The basic principle you should use when scheduling tasks into your day or week is to start with the biggest ones. Block them into your schedule and then fit the mid-size tasks around them. Then fit the smallest tasks into the gaps between activities or, for me, between the last big/medium task and lunch, or end of the day.
The other tip is to put the most important, most complex, most demanding task into the time of the day when you are at your mental and physical peak. For most of us, this is the first task of the day. Yet what do many people do? They fritter away the best part of their day on low mental demand tasks like checking email or browsing social media. Get a big important thing done while you’re fresh, then turn off a little by clearing emails.
An Agile Approach to the OATS Principle
Shift happens! One thing happens and your day has changed completely. So when something happens, review your OATS plan. If it needs to change, re-plan. If you get an unexpected gap, review your OATS plan.
Time management systems are flawed if they lock you into a plan. The OATS Principle encourages you to plan, and then constantly monitor and review. This is, of course, Step 5 in our project process.
Daily, weekly, monthly and quarterly OATS plans
Once you get the hang of daily OATS planning, try planning a week ahead, the last thing on a Friday afternoon. I divide my working week up into five days by three work sessions a day: 5 am-9 am, 9 am-1 pm, and 2 pm-6 pm.
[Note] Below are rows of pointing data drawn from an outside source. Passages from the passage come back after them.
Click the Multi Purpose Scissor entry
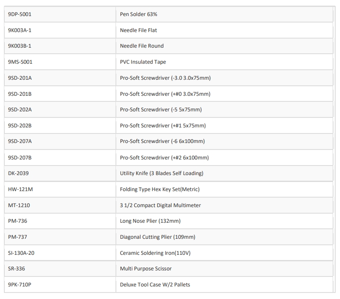Image resolution: width=340 pixels, height=299 pixels. 146,269
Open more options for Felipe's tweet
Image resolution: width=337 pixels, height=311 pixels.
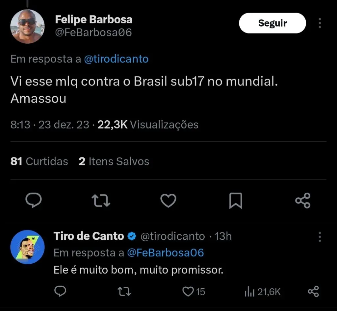coord(320,23)
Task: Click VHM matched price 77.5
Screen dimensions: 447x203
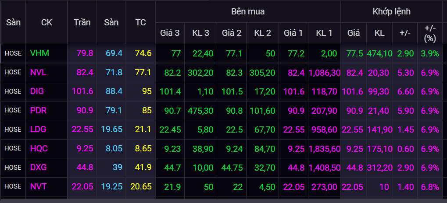Action: tap(354, 53)
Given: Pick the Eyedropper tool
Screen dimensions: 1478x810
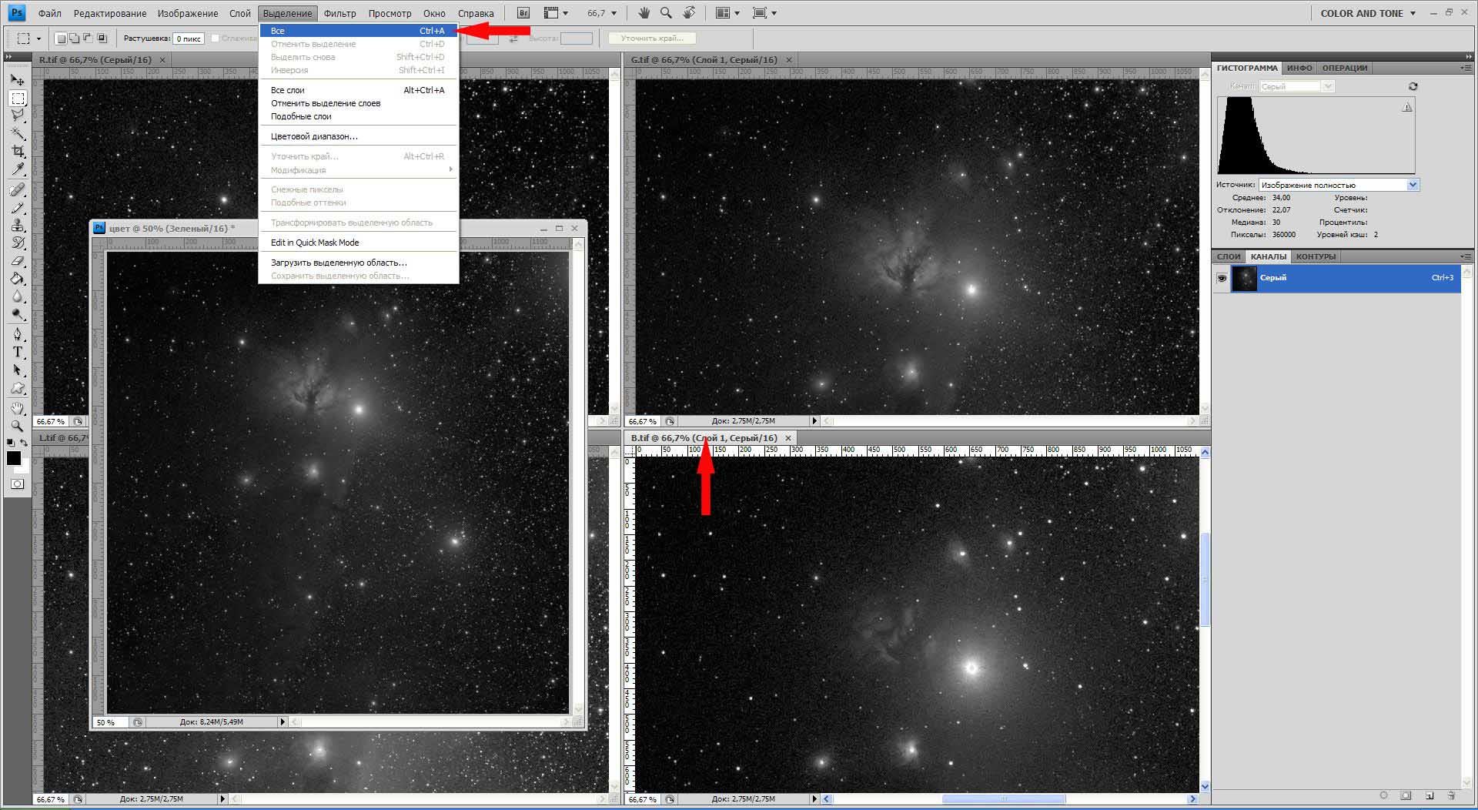Looking at the screenshot, I should coord(18,169).
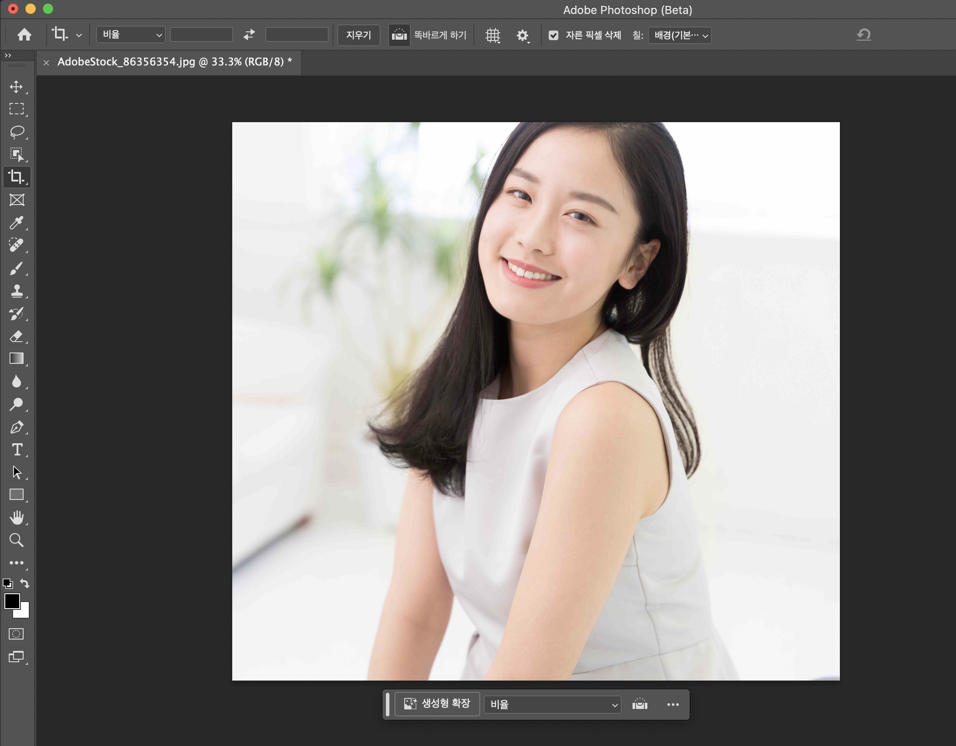Click the crop width input field
The width and height of the screenshot is (956, 746).
[x=201, y=35]
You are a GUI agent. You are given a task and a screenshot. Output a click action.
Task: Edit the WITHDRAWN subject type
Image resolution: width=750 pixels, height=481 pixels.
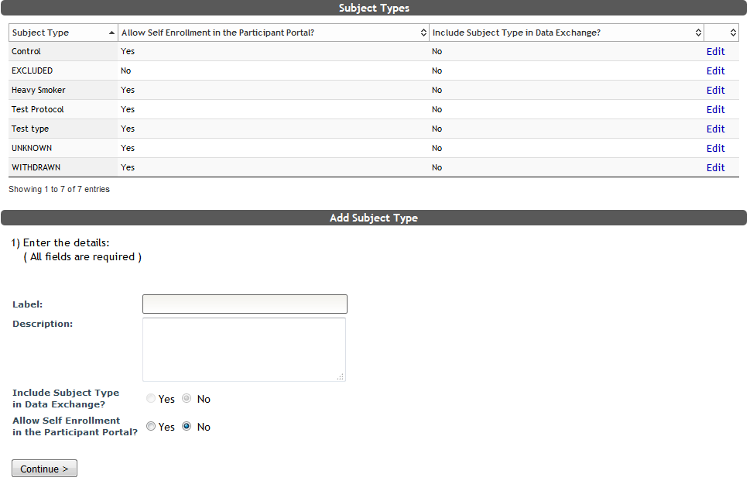(714, 167)
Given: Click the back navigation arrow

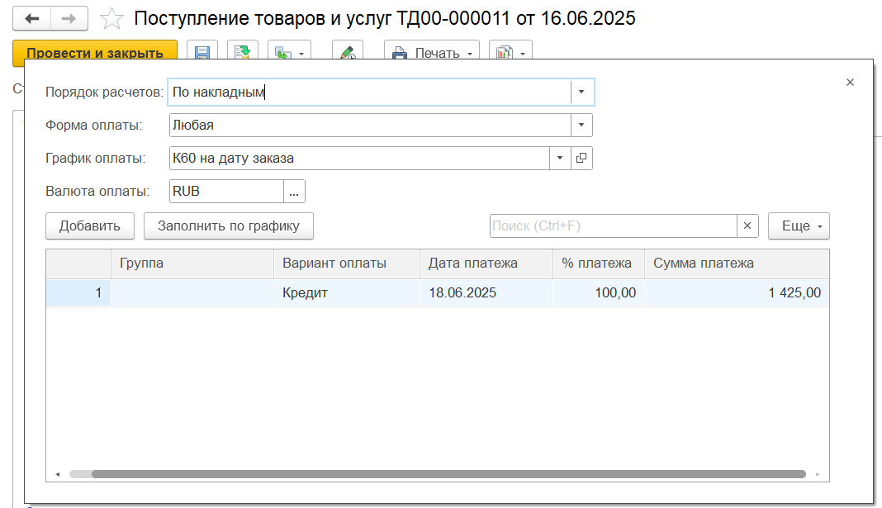Looking at the screenshot, I should tap(32, 18).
You may prefer two slots (10 am-1 pm and 2 pm-5 pm, say) or four (9 am-11 am, 11 am-1 pm, 2 pm-4 pm, and 4 pm-6 pm, say). Draw out a grid: mine is 5 x 3. Then look at your diary, lists and project plans, and slot outcomes into each slot.
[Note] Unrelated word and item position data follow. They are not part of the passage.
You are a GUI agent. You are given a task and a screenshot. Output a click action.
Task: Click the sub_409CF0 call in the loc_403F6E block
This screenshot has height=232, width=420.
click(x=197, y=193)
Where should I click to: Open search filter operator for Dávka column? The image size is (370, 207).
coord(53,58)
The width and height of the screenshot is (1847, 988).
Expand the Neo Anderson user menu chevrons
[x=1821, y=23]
You can so something similar on a monthly basis, perhaps putting one or two outcomes into each day. I do a quarterly plan, where I identify a theme for each day.
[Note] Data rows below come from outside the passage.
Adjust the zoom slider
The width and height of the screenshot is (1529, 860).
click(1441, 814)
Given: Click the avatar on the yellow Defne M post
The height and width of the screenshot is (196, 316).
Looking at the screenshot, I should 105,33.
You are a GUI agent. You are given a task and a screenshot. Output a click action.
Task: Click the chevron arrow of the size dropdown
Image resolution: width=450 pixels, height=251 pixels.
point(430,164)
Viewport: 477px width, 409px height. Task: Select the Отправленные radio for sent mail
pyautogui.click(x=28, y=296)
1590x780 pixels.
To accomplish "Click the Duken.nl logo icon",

Adapting project management to the wider arena of personal effectiveness
The principles of project management work magnificently well in creating an approach to personal time management. But you can go further too. In my book, Powerhouse, for example, I have taken a full eight-step project process and applied it to personal effectiveness. But to avoid unsettling a wider audience of non-project managers, I don’t even mention that this is what I have done. As managers, we are privileged to have such a powerful resource.
Keep it Flexible
Like project management, the OATS Principle is not a system; it is a principle. Work to the principle of planning ahead, monitoring your progress, and adapting to events. If you remain flexible and structured at the same time, you will stay in control of your personal workload. And that is all that personal time management is about.